SkillRL

Type: ../types/agent-memory-system-review.md · Status: current · Tags: trace-derived

SkillRL, from aiming-lab/SkillRL, is a VERL-derived reinforcement-learning stack for agents in ALFWorld, WebShop, and search environments. At the reviewed commit, its memory system is a trace-derived SkillBank: generated memories and concise JSON skills are distilled from rollout trajectories, rendered into "Retrieved Relevant Experience" prompt blocks at SFT and RL time, and optionally extended during training from failed trajectories. The README's broader framing about recursive skill-augmented RL is partly implemented; the code-grounded memory surface is the JSON SkillBank plus prompt injection and failure-triggered append-only skill updates.

Repository: https://github.com/aiming-lab/SkillRL

Reviewed commit: 8e66726ed866a4e0a7f053586a41022798192e6c

Source directory: related-systems/aiming-lab--SkillRL

Core Ideas

Trajectory memories are intermediate, not the final serving format. The retained memory_data/*/generated_memories*.json records hold task metadata, success/failure outcome, refined trajectories, planning patterns, and mistakes; skill_generation/*.py and the newer SFT pipeline aggregate those records into claude_style_skills*.json SkillBanks (memory_data/alfworld/generated_memories_alfworld_total.json, skill_generation/alfworld.py, examples/sft_data_generation/skill_memory/aggregate_skills.py). The durable prompt-facing memory is therefore compact skill prose, not raw trajectory replay.

SkillBank records are prose rules in symbolic JSON. The advertised format has general_skills, task- or query-specific skills, and common_mistakes; shipped ALFWorld/Search files follow that shape, though the runtime SkillsOnlyMemory only reads task_specific_skills, so Search's query_type_skills are used by the SFT distillation helper but not by the skill-enabled search RL script at this commit (README.md, memory_data/search/claude_style_skills_search.json, agent_system/memory/skills_only_memory.py, examples/sft_data_generation/distillation/skill_retrieval.py).

Read-back is host-pushed prompt context. Environment managers retrieve skills once at reset, cache the result per task, and inject a formatted "Retrieved Relevant Experience" block into later step prompts when history is present (agent_system/environments/env_manager.py, agent_system/environments/prompts/alfworld.py, agent_system/environments/prompts/webshop.py, agent_system/environments/prompts/search.py). The acting model does not decide to search memory; the harness places selected skills in its context.

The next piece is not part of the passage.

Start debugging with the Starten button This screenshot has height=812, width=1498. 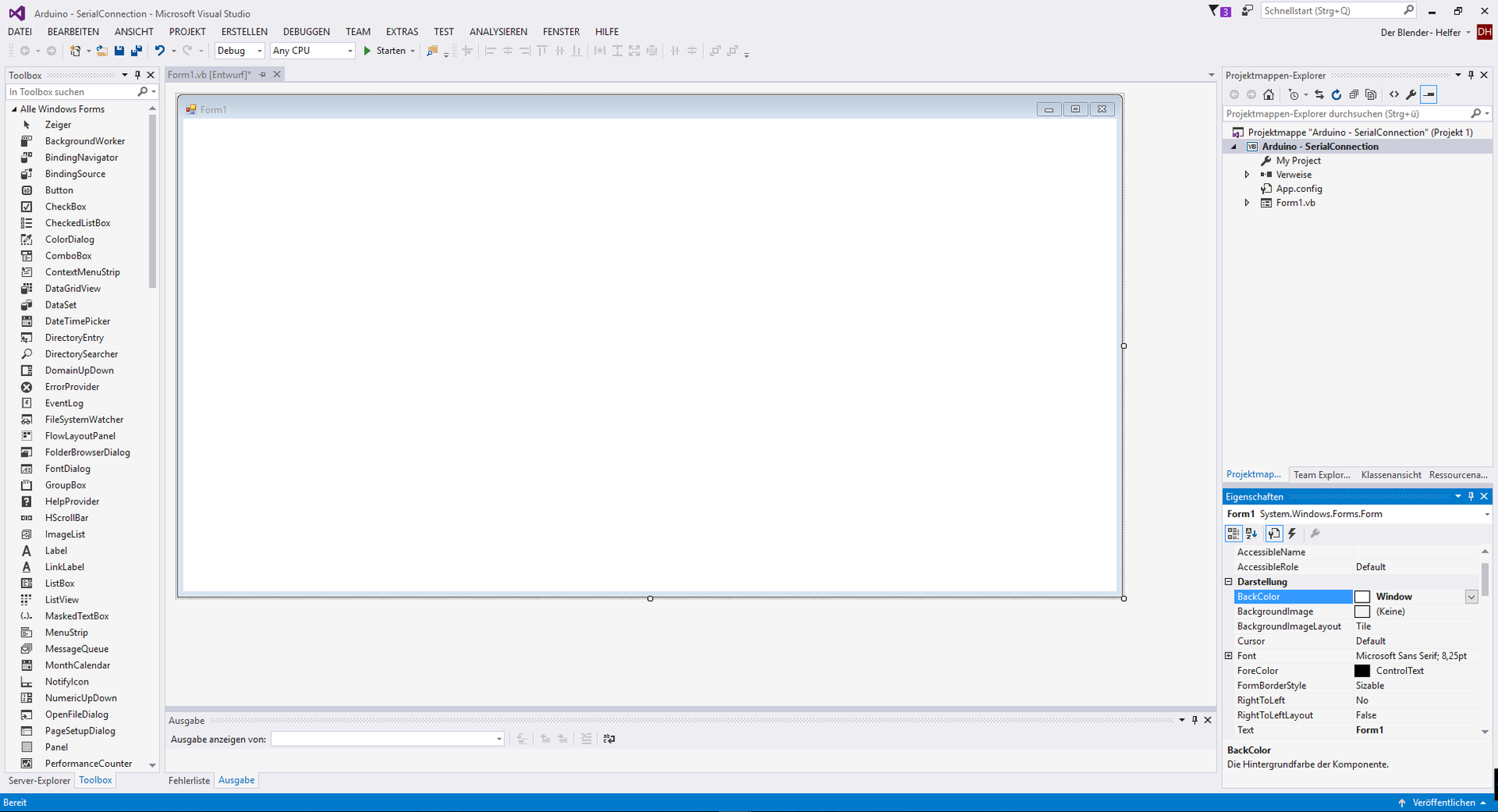[x=388, y=50]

Dynamic update is implemented as failed-trajectory skill acquisition. ray_trainer.py can trigger skill updates when validation or training success rates fall below a threshold, parse failed prompt/response trajectories, ask SkillUpdater to generate new dyn_NNN skills with Azure OpenAI o3, append them to the training environment's general skills, and save updated_skills_step*.json under the trainer output directory (verl/trainer/ppo/ray_trainer.py, agent_system/memory/skill_updater.py). It appends new general skills rather than revising or invalidating existing skill records.

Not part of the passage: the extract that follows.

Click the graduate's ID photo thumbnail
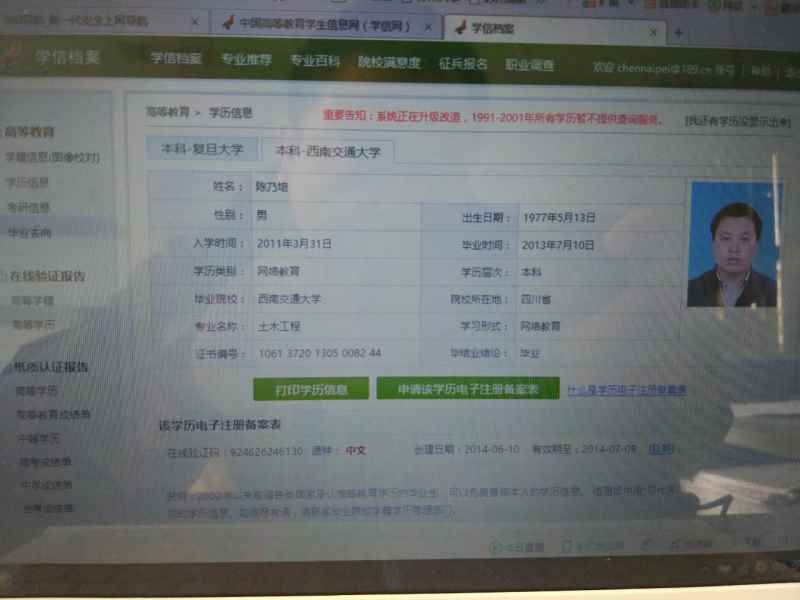Image resolution: width=800 pixels, height=600 pixels. pyautogui.click(x=732, y=244)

Context efficiency is top-k/category compression, not a full budgeter. Template mode injects dynamic general skills plus the first static general skills and all or capped task-specific category skills; embedding mode precomputes skill embeddings and ranks general and task-specific skills by cosine similarity. WebShop has a hard fallback that drops to a no-memory prompt if the assembled observation exceeds 13,000 characters, but there is no general token-budget optimizer, provenance-aware progressive disclosure, or per-step retrieval refresh (agent_system/memory/skills_only_memory.py, agent_system/environments/env_manager.py). The README's 10-20% compression claim is not independently verified by these code paths.

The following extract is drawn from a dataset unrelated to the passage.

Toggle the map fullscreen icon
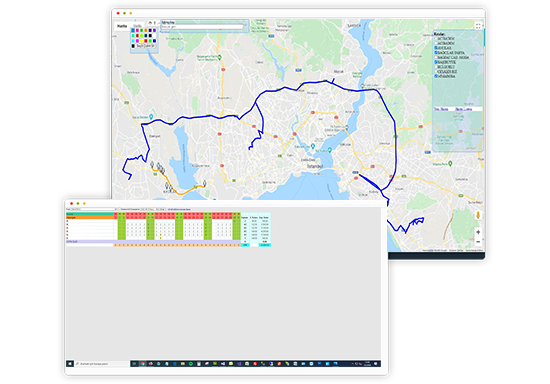The height and width of the screenshot is (384, 550). pos(478,26)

The SkillBank also trains into model weights. The SFT data-generation pipeline parses rollout text, creates per-trajectory memories, aggregates a skill bank, renders skills into a system prompt, asks o3 for reasoning, and writes ShareGPT/Alpaca-style examples; RL scripts then train with skill prompts enabled (examples/sft_data_generation/README.md, examples/sft_data_generation/run_alfworld.sh, examples/sft_data_generation/distillation/distill_alfworld.py, examples/grpo_trainer/run_alfworld_skills.sh). That gives SkillRL both explicit prompt memory and a parametric downstream product.

Artifact analysis

  • Storage substrate: files repo in-memory model-weights — Durable memories and SkillBanks are JSON files in the repo or output directories, active retrieval lives in Python objects and optional embedding arrays, and SFT/RL turns skill-conditioned traces into model checkpoints.
  • Representational form: prose symbolic parametric — Skills, mistakes, planning patterns, prompts, and generated reasoning are prose; JSON schemas-by-convention, category keys, ids, scripts, Hydra flags, prompt templates, and trainer gates are symbolic; embedding vectors and trained policy weights are parametric.
  • Lineage: authored imported trace-extracted — Environment managers, prompts, generators, and scripts are authored; base models, benchmark environments, rollout dumps, and pretrained embedding models are imported; generated memories, SkillBanks, distilled SFT examples, dynamic dyn_* skills, and trained policies are extracted from successful or failed agent trajectories.
  • Behavioral authority: knowledge instruction routing validation ranking learning — Raw/generated memories are evidence; selected skills become prompt instructions; category detection and retrieval mode route visibility; success-rate thresholds and postprocess validators gate updates/data; embedding similarity ranks skills; skill-updated training and SFT/RL learn from retained traces.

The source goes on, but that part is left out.